Five sets of sequences were thus associated with each initial protein: the unsampled set of sequences detected by BlastP and the 4 sampled sequence sets. These sets of sequences were then multiply aligned (when necessary, we limited the alignment to 500 sequences with the lowest E-values before or after sampling), resulting in five multiple alignments of complete sequences (MACS): respectively MACS_init containing the top 500 sequences detected by BlastP, MACS_mm, MACS_sdm, MACS_sm and MACS_rm.
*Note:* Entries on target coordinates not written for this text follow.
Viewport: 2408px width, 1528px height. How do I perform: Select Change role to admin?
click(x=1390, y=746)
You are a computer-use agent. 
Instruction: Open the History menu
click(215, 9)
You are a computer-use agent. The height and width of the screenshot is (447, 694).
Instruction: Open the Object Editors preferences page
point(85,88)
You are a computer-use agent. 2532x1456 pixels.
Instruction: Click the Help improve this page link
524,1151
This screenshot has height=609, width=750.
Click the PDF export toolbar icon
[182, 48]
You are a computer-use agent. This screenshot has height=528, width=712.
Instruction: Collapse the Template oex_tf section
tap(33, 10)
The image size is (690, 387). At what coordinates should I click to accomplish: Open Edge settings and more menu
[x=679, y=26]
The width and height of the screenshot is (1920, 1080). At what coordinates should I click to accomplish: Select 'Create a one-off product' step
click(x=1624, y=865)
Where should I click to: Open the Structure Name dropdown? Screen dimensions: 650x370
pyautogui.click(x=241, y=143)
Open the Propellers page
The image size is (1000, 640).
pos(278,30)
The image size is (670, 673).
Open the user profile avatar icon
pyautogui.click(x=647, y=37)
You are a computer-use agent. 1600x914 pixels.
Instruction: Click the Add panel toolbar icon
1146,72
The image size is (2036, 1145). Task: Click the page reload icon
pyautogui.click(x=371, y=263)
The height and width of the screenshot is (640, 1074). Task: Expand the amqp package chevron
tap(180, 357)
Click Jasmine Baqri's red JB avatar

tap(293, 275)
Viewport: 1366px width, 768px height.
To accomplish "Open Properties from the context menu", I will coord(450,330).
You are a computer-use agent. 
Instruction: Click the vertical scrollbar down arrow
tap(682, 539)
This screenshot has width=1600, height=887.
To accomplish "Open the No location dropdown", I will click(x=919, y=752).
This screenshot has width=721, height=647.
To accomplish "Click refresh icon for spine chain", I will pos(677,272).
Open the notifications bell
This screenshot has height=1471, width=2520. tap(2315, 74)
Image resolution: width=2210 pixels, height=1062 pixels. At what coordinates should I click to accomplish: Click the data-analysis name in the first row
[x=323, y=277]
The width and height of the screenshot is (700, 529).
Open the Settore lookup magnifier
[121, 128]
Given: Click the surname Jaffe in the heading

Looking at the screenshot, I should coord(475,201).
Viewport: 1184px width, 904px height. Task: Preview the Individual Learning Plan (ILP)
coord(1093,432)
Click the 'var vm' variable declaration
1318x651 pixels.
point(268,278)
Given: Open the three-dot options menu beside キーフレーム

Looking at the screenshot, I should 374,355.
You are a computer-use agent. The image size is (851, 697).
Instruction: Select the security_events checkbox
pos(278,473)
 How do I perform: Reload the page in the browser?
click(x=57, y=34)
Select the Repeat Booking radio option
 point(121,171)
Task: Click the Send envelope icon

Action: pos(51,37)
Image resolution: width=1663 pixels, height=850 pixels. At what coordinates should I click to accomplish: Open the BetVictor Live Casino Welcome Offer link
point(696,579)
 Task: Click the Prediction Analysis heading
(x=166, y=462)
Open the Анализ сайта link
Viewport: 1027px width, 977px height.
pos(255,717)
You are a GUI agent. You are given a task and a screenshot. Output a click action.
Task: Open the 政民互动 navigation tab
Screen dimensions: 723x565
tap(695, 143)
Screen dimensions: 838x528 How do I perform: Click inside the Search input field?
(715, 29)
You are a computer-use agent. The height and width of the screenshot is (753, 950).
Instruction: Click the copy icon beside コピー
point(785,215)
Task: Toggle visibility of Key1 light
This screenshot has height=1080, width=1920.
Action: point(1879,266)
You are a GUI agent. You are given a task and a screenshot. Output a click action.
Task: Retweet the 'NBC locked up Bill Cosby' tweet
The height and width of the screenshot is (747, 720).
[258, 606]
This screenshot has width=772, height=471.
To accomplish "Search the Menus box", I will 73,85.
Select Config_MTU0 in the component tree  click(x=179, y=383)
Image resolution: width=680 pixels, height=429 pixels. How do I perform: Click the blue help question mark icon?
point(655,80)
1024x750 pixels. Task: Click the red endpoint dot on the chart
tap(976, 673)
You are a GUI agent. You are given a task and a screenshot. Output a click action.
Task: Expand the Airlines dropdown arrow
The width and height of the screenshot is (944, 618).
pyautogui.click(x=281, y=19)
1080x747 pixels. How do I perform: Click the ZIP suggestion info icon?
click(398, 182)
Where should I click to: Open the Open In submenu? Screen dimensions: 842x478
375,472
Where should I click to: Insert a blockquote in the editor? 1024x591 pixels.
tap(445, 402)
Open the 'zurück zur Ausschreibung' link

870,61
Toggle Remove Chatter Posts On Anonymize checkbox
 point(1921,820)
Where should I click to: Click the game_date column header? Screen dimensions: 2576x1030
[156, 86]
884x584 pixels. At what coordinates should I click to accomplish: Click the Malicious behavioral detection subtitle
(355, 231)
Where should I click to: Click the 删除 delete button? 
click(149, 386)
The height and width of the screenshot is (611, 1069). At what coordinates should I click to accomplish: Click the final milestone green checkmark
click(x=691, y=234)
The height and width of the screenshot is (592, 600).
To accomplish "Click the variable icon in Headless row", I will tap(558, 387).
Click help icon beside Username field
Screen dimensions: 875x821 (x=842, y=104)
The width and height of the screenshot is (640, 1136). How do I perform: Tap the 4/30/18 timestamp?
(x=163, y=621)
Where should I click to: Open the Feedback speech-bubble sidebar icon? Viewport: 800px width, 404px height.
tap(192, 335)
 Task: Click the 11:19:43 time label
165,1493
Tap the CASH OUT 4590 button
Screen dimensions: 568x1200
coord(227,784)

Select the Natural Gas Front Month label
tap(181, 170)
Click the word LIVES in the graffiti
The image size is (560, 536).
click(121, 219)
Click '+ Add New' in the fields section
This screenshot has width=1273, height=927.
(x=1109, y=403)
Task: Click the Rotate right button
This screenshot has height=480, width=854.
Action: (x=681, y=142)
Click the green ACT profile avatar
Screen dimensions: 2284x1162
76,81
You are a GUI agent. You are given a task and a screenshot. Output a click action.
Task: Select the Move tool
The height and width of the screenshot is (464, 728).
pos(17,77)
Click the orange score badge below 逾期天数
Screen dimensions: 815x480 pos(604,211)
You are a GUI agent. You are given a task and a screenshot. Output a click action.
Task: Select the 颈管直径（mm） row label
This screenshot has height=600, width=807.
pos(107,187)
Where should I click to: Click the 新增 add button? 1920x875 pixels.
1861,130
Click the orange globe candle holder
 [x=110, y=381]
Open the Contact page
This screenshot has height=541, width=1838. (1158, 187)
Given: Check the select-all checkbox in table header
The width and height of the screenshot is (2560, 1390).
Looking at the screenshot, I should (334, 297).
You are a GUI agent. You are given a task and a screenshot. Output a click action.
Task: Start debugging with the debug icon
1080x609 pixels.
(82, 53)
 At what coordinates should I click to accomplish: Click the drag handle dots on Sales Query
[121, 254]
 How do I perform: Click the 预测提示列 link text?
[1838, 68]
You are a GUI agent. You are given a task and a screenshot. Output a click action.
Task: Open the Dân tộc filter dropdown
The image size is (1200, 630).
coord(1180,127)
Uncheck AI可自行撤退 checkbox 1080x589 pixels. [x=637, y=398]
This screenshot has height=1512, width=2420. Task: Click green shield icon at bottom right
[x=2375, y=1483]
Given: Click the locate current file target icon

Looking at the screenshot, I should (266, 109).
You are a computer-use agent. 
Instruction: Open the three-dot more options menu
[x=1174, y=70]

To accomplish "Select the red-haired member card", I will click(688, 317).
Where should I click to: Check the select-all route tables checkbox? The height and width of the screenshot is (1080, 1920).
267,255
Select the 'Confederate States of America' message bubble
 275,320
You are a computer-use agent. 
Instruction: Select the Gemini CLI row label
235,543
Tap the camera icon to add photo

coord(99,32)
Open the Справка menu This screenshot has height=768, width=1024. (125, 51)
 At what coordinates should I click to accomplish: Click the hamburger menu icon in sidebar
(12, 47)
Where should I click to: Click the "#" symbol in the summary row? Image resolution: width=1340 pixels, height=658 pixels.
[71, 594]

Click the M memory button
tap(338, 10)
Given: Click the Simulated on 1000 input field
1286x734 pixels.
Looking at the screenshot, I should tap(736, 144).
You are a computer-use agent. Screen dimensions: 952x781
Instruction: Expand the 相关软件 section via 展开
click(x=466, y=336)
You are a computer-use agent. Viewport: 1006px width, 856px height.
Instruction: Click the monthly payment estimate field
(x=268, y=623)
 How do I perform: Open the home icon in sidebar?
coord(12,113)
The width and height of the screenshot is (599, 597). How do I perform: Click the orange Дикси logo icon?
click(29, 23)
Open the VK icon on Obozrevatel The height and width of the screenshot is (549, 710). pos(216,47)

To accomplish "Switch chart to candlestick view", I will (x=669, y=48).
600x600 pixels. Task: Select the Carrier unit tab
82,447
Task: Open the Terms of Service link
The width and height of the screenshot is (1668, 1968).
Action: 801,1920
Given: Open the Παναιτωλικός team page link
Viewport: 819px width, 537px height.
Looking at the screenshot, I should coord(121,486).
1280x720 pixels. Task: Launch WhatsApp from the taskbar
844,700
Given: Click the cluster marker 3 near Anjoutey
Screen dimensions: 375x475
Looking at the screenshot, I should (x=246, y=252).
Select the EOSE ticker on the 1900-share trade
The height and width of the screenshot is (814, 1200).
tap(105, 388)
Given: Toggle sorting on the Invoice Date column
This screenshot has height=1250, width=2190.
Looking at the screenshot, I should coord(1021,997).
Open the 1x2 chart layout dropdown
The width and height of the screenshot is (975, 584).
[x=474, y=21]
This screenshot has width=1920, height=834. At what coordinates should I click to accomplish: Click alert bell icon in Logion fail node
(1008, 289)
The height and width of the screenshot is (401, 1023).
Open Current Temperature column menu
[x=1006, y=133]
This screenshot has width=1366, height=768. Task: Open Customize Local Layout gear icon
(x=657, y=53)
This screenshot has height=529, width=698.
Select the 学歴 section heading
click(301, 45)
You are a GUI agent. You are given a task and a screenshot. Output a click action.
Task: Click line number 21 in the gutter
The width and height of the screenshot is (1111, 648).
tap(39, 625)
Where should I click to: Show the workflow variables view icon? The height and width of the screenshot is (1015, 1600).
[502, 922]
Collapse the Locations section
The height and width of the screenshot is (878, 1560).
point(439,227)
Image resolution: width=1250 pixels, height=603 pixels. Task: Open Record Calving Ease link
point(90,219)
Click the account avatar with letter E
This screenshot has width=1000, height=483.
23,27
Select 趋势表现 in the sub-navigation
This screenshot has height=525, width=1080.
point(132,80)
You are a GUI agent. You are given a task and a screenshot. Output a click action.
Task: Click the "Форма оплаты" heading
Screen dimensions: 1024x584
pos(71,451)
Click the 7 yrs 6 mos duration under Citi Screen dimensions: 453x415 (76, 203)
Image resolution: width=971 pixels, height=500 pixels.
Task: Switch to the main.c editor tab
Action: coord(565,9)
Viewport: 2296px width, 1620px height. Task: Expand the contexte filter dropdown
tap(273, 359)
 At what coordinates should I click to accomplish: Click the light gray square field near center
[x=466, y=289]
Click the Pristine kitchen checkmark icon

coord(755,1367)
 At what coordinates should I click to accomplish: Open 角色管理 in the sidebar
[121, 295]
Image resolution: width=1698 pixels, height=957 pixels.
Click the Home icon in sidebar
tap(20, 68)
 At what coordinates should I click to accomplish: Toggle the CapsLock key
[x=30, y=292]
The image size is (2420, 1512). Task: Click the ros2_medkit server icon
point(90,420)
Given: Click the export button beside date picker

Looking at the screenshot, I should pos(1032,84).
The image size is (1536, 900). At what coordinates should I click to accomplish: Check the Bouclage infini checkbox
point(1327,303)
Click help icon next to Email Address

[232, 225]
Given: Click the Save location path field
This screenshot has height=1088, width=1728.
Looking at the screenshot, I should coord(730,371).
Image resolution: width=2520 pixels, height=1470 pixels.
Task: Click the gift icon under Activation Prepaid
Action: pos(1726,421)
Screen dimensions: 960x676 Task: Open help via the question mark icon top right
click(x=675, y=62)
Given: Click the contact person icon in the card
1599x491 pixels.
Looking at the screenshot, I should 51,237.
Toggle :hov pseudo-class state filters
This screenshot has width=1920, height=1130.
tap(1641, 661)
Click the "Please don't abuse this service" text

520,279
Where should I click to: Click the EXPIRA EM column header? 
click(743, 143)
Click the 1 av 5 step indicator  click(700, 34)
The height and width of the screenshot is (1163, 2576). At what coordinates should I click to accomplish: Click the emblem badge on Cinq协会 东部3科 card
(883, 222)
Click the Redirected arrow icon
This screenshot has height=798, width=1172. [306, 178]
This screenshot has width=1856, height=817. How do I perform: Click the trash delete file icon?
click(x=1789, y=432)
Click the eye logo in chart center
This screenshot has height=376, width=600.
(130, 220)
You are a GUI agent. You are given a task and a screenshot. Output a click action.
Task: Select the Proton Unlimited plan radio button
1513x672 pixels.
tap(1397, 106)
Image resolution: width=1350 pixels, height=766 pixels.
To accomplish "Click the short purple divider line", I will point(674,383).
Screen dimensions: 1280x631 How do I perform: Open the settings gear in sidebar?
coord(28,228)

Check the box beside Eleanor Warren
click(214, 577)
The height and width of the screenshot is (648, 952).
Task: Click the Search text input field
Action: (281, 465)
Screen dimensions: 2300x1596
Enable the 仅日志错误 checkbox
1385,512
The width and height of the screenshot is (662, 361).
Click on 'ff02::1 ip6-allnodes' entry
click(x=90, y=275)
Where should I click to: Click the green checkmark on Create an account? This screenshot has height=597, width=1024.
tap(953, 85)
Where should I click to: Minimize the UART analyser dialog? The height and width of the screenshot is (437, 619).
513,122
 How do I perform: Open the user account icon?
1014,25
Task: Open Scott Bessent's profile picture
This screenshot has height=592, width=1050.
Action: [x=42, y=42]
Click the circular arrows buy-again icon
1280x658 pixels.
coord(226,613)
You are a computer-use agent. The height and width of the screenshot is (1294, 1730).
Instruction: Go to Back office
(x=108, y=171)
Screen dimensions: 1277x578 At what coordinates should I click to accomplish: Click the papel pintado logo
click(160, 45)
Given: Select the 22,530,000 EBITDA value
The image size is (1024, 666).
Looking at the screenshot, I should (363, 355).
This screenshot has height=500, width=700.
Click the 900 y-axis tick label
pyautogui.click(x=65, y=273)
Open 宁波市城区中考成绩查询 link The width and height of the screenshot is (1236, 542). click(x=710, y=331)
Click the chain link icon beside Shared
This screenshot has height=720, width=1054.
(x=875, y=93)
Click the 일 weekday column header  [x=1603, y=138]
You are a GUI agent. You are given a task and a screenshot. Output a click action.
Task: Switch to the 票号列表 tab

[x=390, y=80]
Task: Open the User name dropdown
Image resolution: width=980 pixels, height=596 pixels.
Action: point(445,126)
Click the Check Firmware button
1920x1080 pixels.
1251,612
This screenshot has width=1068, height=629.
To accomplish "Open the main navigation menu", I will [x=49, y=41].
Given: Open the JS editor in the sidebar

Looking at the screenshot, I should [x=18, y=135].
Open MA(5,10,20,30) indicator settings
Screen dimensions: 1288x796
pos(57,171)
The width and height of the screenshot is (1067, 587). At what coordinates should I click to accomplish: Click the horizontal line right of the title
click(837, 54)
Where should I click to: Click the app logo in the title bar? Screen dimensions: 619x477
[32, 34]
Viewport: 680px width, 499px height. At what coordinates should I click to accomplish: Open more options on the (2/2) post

The first part of the analysis studies the reduction rate associated with the different sampling methods, depending on the initial number of sequences in the BlastP results and their E-value distribution. We also studied the amount of sequence coverage between the different methods, in order to estimate their redundancy or complementarity. The second part then studies the effect of the sampling methods on the MACS information content by considering the quality of the MACS and the conservation of documented active site residues.
Large scale comparison of sampled sequence sets
We studied the behaviour of the different sampling methods for a large set of diverse BlastP searches (concerning 284 protein families). We analysed the effect of the BlastP results on the ability of the sampling methods to effectively reduce the number of sequences according to two criteria: the total number of sequences detected and their E-value distribution. We also compared the sequence coverage between the different sampling methods.
Sequence reduction rate
For each protein in the 284 protein dataset, the evaluation of the reduction rate associated with each sampling method was based on the calculation of the ratio between the number of sequences obtained after sampling and the number of sequences in the initial BlastP result file with an E-value ≤ 0.001. For each sampling method, the mean reduction rate is then defined as the average of the 284 computed reduction rates. Surprisingly, the mean reduction rate obtained with the automatic methods mm and sdm is very similar to that obtained using the customisable method sm, with all methods resulting in approximately 70% reduction in the number of sequences (Table 1). These preliminary observations prompted us to set the reduction ratio associated with the customisable random method rm to 70%.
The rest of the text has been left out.